Sorry for not being more clear in my post there. I got the feeling from the OP that he was most concerned with which receiver would be more powerful because he asked which would "drive" his speakers better. I took from that he felt the power would be the most important thing. I wanted to let him know my feelings are not to focus so much just on the power (which comes from the amp section), things such as you mention all come into play and are arguably more important. Of course there are sound differences between receivers, however those perceived differences ( I don't mean they aren't real)are very subjective and individual so we each need to listen for ourselves in our own room/house to hear/know what they may be. Thanks for questioning me as it made me see I wasn't expressing myself clearly.


----------



## recruit (May 9, 2009)

Shackmonster said:


> John,
> 
> Sorry for not being more clear in my post there. I got the feeling from the OP that he was most concerned with which receiver would be more powerful because he asked which would "drive" his speakers better. I took from that he felt the power would be the most important thing. I wanted to let him know my feelings are not to focus so much just on the power (which comes from the amp section), things such as you mention all come into play and are arguably more important. Of course there are sound differences between receivers, however those perceived differences ( I don't mean they aren't real)are very subjective and individual so we each need to listen for ourselves in our own room/house to hear/know what they may be. Thanks for questioning me as it made me see I wasn't expressing myself clearly.

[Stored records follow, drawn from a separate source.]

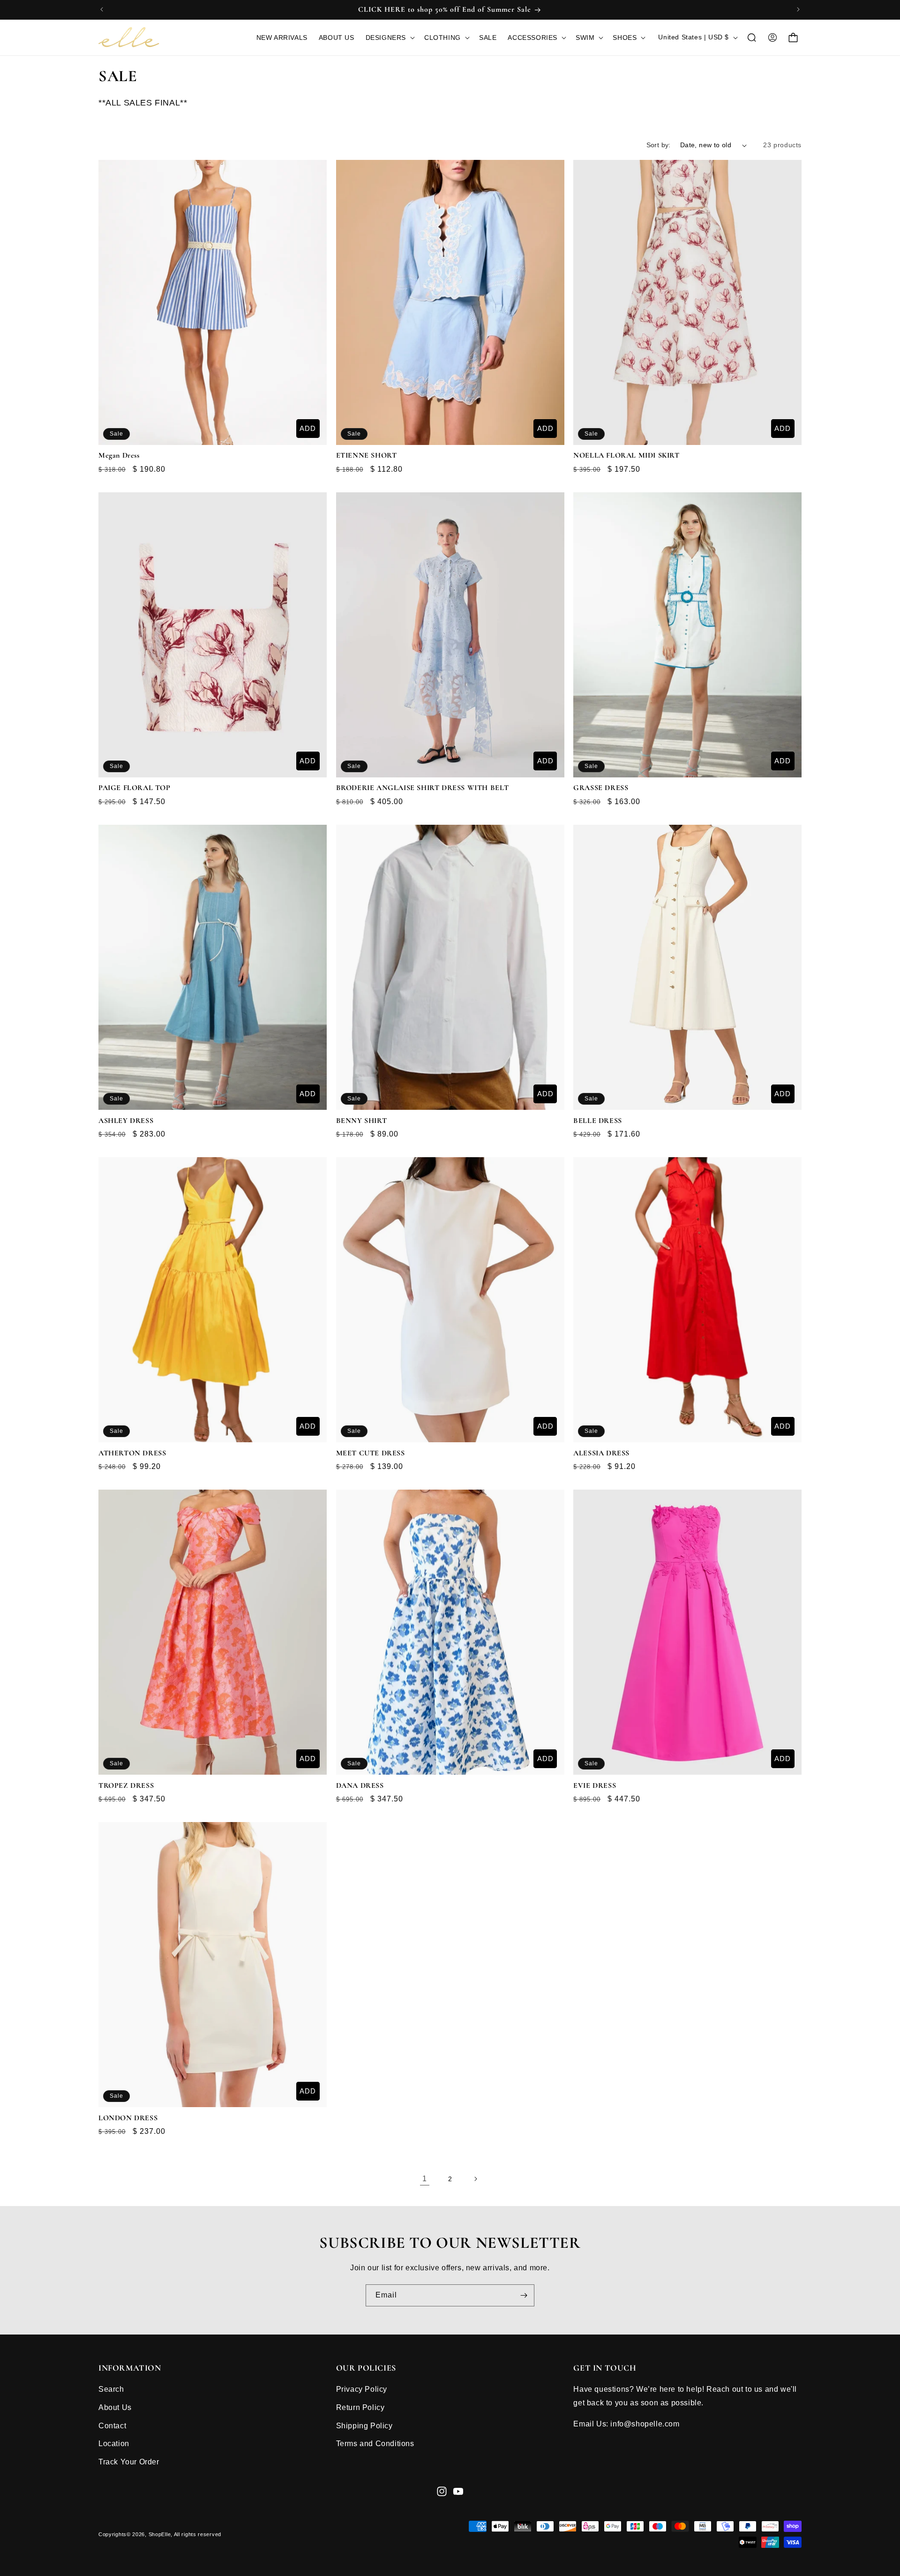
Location (113, 2444)
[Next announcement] (798, 9)
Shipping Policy (364, 2426)
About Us (115, 2407)
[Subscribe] (523, 2295)
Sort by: (658, 145)
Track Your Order (128, 2462)
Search (111, 2389)
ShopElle (160, 2534)
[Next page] (475, 2179)
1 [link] (424, 2179)
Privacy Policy (361, 2389)
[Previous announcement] (101, 9)
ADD (308, 428)
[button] (389, 37)
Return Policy (360, 2407)
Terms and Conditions (375, 2444)
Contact (112, 2426)
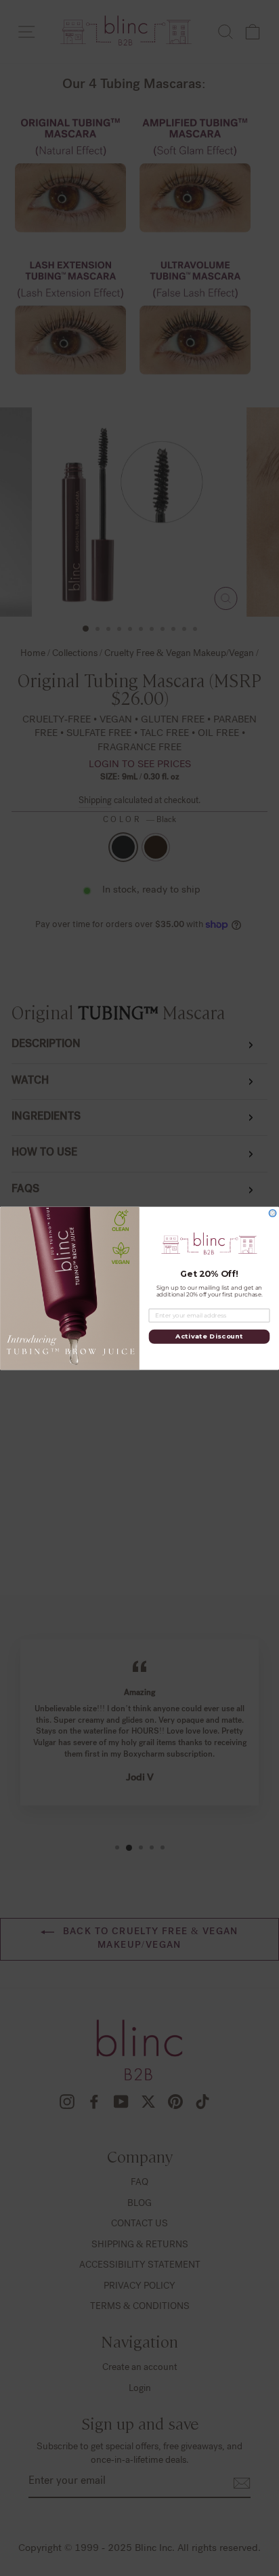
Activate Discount (209, 1336)
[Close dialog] (272, 1213)
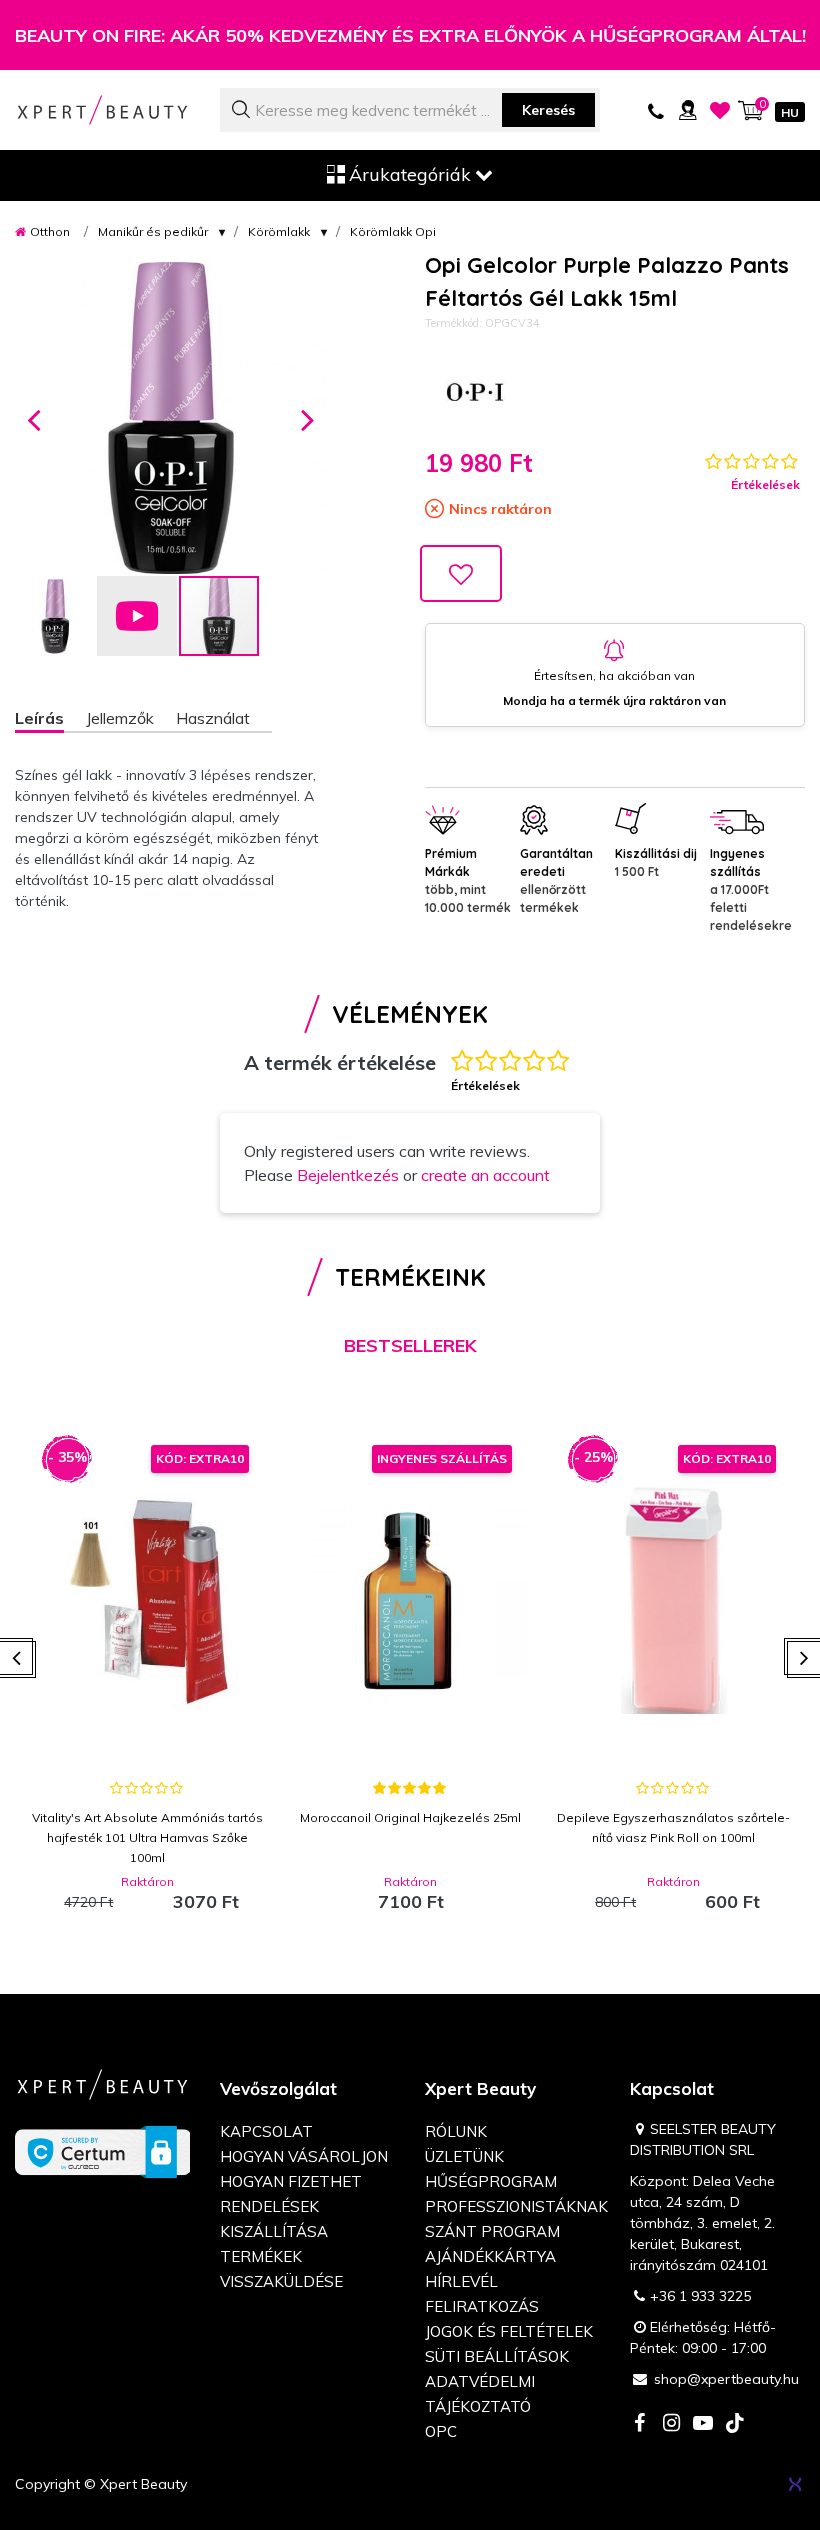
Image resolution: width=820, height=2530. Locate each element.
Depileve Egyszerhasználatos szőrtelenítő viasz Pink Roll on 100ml (673, 1827)
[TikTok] (735, 2424)
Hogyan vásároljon (304, 2156)
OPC (441, 2431)
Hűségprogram (491, 2181)
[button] (34, 418)
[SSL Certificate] (102, 2150)
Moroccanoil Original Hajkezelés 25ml (410, 1817)
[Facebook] (639, 2424)
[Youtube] (703, 2424)
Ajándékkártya (490, 2256)
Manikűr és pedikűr (153, 231)
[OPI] (475, 392)
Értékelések (765, 484)
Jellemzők (120, 718)
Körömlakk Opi (393, 231)
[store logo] (102, 110)
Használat (213, 718)
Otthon (50, 231)
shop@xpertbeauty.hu (726, 2379)
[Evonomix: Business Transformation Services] (795, 2484)
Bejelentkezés (348, 1175)
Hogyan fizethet (291, 2181)
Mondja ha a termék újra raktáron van (614, 700)
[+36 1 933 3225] (656, 110)
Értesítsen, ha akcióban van (614, 675)
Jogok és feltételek (509, 2331)
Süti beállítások (497, 2356)
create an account (485, 1175)
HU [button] (790, 112)
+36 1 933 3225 (700, 2296)
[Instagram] (671, 2424)
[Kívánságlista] (720, 110)
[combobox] (410, 110)
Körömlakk (279, 231)
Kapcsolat (266, 2131)
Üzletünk (464, 2156)
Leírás (39, 718)
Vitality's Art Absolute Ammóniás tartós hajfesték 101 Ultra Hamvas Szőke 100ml (147, 1837)
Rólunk (456, 2131)
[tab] (50, 720)
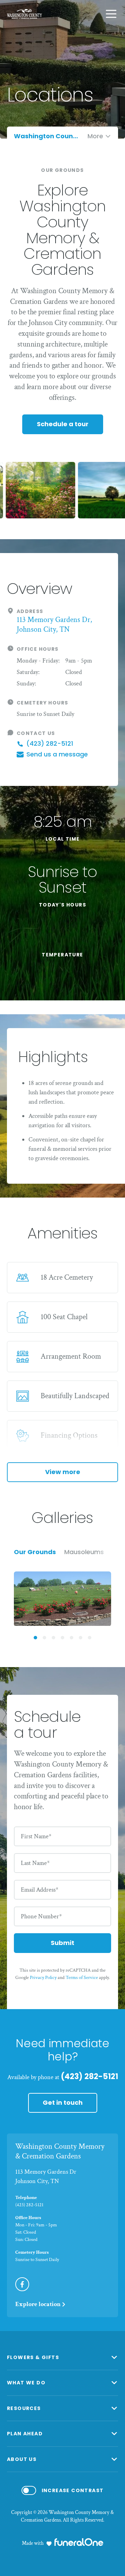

Thanks for explaining soundcrazy as I was under the impression you were saying that all AVR's sound the same, which obviously is not the case.


----------



## bambino (Feb 21, 2010)

I must note that power does come into play when speaker size, room size and volume are a concern. The circuitry involved in the unit is what factors in the sound quality IMO.

Now i have to say this is based off of personnal experiance: when Class D amps first became available for full range audio i bought one for a car audio system i had and right when i fired it up i could not tolerate the way it sounded, now do to it being a newer tecnology for full range i knew that it was the amp i was hearing the sound differance from. Now days Class D has come such along ways i think it would be hard for one to tell the differance.:T


----------



## eugovector (Sep 4, 2006)

I'd like to add that, in my opinion, 3 good receivers should all sound the same: they should have low distortion for minimal coloration of the sound. Any receiver that does anything other than present the source material flat from 20-20k and beyond is introducing a flaw, not a feature. The exception to this rule would be room correction filters, but once again, the goal of these should be a flat 20-20k or the perception there of.


----------